> _Ćwiczenie_
Proszę odpowiedzieć na podstawie fragmentu dokumentu poniżej:
1. Jakim podpisem opatrzony jest komentarz, według którego urzędnicy poupychali swoje rodziny i znajomych w spółkach miejskich?
2. Do jakiego komentarza nawiązuje wpis podpisany „tata”?
3. Co prowadzą osoby prowadzące niepubliczne przedszkola według wpisu podpisanego „tata”?

> _Fragment dokumentu_
Nie sieją, nie orzą, a mnożą!
Pozdro.
r
realista666
Nie mają żadnych korzyści?! Co w łapę nikt nie daje? Macie służyć ludziom urzędasy, a nie dbać o korzyści. Nie prowadzicie firmy tylko urząd miejski. Od zysków macie spółki miejskie w których poupychaliście swoje rodziny i znajomych.
t
tata
W nawiązaniu do komentarza "Rozgwiżdżone myślenie" chciałbym zaznaczyć, że osoby prowadzące niepubliczne przedszkola prowadzą działalność gospodarczą i normalnie zarabiają. (nawiasem mówiąc, bardzo dobrze)

> _Fragment danych_

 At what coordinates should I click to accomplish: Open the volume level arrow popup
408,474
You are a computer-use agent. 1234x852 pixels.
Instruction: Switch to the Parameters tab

> _Odpowiedź_
1. realista666
2. „Rozgwiżdżone myślenie”
3. Działalność gospodarczą.